Introduction

Dimension reduction is a key technique in data analysis, particularly useful in visualizing high-dimensional data. In this blog, we explore one of the most popular dimension reduction techniques: Principal Component Analysis (PCA) applied to the MNIST dataset.

Data Preparation

Working with the MNIST dataset to demonstrate dimension reduction techniques in R requires a bit more preparation due to the size and complexity of the data. The MNIST dataset consists of 70,000 images of handwritten digits (0-9). We’ll use dimension reduction techniques to reduce these dimensions and visualize the data:

mnist_data <- read.csv('train.csv')
x_train <- mnist_data[,-1]
y_train <- mnist_data[, 1]
x_train <- as.matrix(x_train) # To be used with prcomp function
nzv <- nearZeroVar(x_train,saveMetrics=TRUE)
x_train <- x_train[,!nzv$zeroVar] # removing zero or near zero variance features

Dimension Reduction Techniques

Now, let’s see the technique applied to the dataset:

Principal Component Analysis

PCA reduces the number of variables while preserving as much information as possible. By reducing the number of dimensions, it becomes easier to plot the data; so that patterns and clusters might be more easily identified.

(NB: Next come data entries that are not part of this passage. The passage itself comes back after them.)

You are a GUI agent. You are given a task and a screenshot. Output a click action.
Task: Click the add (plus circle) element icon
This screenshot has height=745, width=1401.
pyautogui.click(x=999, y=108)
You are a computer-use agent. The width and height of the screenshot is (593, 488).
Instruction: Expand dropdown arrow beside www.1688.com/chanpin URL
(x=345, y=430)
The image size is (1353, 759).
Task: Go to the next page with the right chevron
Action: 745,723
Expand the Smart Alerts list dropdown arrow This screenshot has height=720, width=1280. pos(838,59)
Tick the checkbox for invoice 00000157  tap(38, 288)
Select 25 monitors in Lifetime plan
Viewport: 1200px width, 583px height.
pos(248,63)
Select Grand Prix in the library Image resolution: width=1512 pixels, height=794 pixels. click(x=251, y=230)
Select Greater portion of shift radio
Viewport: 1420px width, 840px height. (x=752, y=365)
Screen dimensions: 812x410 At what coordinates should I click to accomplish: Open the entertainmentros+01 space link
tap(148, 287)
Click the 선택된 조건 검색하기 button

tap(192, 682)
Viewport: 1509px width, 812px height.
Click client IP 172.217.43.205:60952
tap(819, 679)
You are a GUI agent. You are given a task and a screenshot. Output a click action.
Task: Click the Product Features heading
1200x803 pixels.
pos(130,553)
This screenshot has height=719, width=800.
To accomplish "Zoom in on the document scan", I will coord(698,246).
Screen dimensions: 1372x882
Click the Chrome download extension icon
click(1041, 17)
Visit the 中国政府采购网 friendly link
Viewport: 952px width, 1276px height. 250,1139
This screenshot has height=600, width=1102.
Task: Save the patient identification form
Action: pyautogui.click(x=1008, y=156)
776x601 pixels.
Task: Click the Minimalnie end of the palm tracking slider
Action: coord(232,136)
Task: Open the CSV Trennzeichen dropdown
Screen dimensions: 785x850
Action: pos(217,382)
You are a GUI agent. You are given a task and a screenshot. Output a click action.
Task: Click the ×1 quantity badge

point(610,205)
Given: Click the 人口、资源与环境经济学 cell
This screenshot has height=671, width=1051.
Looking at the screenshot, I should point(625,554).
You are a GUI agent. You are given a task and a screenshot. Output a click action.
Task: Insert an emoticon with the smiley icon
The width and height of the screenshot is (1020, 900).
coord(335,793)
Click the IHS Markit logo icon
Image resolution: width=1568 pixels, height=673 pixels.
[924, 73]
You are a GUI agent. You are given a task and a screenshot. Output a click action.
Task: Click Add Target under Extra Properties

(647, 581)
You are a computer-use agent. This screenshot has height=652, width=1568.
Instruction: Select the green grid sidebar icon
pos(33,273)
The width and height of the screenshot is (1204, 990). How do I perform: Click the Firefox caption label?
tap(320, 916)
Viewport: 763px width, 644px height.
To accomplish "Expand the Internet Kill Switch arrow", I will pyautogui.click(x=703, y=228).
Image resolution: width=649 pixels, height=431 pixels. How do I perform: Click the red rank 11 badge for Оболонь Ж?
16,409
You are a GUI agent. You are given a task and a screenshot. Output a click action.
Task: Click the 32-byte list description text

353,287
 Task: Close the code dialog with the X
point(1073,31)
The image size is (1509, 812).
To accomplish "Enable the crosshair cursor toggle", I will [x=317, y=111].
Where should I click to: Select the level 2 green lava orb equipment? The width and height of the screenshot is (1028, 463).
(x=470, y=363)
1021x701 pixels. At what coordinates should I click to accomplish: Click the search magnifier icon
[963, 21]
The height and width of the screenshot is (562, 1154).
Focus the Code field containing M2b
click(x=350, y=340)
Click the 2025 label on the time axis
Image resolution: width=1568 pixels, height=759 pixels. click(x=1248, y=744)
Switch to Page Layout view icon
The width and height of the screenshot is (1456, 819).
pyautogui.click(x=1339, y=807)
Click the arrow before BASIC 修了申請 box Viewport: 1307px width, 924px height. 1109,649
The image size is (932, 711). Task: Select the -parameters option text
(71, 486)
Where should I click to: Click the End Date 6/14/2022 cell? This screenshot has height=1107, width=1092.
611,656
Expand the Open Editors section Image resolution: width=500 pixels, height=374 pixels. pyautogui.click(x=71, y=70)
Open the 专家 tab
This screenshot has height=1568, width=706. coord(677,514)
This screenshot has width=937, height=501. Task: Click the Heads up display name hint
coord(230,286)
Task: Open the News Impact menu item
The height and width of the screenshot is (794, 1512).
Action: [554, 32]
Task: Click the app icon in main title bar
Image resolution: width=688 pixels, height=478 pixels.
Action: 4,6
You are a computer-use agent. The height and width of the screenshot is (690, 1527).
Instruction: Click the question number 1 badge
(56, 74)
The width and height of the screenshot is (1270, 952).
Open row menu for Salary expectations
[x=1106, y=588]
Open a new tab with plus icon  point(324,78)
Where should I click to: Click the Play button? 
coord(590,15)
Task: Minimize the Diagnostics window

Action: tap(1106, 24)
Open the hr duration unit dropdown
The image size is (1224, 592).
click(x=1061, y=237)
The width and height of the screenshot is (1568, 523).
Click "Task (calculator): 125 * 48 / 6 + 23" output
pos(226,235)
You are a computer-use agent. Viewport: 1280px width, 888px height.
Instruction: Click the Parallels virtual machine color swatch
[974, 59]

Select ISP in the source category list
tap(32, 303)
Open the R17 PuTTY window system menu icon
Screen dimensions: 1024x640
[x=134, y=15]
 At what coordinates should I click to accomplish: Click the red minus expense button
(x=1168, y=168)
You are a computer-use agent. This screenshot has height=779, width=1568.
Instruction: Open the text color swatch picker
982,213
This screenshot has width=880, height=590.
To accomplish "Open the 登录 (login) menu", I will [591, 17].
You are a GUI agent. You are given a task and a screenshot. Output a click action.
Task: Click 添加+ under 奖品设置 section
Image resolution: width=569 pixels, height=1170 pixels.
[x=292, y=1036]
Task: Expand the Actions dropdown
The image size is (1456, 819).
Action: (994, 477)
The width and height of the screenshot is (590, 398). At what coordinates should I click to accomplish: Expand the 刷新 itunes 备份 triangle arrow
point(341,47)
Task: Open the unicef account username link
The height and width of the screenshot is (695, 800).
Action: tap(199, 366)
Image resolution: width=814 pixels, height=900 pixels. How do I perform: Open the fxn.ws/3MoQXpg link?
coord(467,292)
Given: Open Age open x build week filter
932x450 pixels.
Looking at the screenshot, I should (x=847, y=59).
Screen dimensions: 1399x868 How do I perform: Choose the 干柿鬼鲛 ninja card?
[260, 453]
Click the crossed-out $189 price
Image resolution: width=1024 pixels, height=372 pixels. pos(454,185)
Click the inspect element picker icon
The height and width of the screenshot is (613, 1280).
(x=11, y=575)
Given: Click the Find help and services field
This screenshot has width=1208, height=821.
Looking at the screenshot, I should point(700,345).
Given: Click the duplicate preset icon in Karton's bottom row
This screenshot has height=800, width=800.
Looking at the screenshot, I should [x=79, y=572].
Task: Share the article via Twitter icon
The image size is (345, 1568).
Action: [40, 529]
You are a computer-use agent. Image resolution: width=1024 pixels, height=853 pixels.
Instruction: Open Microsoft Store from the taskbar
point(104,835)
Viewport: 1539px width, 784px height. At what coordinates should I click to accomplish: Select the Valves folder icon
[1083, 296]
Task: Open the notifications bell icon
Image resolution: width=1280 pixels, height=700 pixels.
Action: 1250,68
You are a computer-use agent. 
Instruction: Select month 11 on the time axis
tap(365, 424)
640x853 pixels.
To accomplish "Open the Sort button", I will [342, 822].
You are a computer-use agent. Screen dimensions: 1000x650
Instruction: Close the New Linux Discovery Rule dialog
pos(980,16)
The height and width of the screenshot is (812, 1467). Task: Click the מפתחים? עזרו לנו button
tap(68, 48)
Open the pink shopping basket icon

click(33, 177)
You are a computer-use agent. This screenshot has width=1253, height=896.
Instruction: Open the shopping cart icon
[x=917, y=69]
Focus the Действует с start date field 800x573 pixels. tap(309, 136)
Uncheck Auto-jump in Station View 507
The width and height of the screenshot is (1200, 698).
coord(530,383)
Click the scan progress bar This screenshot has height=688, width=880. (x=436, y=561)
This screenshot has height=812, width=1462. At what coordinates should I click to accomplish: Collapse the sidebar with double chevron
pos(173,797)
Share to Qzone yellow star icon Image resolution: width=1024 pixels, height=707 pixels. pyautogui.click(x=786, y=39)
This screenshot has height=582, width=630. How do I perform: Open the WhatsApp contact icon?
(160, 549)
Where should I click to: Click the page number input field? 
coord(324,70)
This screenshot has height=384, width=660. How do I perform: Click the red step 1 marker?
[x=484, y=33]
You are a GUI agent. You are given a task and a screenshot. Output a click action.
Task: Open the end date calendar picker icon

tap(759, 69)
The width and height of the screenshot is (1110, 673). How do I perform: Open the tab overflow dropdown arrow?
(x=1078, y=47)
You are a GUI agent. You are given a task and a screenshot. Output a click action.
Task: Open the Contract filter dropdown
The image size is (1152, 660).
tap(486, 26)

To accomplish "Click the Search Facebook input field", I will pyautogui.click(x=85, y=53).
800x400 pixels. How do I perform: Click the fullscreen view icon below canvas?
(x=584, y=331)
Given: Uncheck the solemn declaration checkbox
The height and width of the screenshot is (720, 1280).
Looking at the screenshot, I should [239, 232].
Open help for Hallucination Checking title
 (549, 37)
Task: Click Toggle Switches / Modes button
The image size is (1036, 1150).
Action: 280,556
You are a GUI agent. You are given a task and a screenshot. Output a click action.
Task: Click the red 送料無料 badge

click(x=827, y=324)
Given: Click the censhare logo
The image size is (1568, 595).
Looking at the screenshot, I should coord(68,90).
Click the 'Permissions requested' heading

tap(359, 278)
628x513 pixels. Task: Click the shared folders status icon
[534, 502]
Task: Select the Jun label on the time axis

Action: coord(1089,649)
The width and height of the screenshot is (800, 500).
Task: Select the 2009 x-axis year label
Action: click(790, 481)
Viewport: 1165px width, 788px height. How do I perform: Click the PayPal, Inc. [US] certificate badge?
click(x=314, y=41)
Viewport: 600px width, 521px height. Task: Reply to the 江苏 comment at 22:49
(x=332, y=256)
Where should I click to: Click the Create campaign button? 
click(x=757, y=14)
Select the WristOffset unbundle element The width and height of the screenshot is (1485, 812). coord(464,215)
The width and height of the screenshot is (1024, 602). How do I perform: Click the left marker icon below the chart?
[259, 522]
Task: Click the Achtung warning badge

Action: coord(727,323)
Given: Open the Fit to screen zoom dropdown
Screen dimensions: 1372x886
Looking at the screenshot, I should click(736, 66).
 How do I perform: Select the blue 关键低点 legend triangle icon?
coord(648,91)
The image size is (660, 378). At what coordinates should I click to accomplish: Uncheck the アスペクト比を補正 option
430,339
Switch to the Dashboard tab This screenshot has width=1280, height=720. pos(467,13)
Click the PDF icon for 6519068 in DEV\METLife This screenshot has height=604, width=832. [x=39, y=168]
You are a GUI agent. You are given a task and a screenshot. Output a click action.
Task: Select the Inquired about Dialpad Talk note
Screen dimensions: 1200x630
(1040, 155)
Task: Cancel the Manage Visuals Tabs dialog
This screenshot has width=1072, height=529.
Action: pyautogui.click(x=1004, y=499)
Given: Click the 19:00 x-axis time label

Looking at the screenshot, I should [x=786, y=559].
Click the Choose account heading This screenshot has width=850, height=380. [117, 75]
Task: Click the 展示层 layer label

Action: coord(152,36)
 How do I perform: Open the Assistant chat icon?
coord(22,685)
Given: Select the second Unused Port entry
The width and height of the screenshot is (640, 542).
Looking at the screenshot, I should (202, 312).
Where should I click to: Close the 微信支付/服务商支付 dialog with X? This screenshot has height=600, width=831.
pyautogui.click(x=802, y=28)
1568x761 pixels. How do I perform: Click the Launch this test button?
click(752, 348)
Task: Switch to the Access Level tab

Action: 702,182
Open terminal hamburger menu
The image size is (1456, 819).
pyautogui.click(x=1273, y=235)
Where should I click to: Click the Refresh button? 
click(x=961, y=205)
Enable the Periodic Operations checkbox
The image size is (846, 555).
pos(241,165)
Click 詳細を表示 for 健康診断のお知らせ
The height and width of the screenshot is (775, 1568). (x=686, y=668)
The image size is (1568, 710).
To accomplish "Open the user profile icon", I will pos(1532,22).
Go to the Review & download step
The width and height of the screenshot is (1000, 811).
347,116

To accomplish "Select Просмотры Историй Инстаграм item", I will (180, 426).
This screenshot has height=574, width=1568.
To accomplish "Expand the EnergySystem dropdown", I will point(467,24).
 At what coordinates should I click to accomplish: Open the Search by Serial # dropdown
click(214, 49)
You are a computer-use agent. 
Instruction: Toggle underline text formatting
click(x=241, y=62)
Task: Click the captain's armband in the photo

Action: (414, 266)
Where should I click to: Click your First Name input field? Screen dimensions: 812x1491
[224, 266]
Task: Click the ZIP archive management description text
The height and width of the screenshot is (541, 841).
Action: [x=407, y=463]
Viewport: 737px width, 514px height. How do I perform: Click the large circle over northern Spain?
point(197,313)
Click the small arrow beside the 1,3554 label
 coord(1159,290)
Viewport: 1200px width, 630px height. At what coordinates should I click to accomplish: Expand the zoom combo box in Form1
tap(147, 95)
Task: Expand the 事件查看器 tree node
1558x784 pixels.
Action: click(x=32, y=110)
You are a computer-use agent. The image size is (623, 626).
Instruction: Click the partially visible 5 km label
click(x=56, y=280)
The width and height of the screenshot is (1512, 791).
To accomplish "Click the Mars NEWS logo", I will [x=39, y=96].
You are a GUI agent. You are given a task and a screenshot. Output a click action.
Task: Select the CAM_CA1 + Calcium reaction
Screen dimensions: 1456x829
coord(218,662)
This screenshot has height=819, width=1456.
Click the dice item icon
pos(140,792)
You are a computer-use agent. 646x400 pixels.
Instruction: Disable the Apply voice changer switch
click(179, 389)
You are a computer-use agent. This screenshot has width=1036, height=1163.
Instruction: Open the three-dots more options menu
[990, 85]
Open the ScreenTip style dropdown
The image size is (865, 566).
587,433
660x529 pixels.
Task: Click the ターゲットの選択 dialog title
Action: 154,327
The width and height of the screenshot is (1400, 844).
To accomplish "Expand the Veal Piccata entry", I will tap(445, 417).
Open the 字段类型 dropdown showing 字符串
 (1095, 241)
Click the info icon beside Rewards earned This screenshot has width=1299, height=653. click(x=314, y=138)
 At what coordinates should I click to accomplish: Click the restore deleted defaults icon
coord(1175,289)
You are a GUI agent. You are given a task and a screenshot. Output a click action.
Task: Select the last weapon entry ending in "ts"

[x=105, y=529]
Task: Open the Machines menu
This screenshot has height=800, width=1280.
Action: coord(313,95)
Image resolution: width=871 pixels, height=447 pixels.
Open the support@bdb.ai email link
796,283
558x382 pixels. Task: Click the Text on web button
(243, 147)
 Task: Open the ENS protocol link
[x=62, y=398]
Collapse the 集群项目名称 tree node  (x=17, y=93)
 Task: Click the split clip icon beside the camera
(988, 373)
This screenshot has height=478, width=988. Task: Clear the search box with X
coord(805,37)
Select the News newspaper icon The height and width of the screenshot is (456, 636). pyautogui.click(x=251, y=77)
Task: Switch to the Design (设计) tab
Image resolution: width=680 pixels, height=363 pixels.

pca_result <- prcomp(x_train, center = TRUE)
#summary(pca_result)

There are many PCs; so let’s see contribution of just three of them:

PC1 <- fviz_contrib(pca_result, choice = "var", axes = 1,fill = "#990066",color = "#990066")
PC2 <- fviz_contrib(pca_result, choice = "var", axes = 2,fill = "#990066",color = "#990066")
PC3 <- fviz_contrib(pca_result, choice = "var", axes = 3,fill = "#990066",color = "#990066")
grid.arrange(PC1, PC2, PC3,   ncol=3)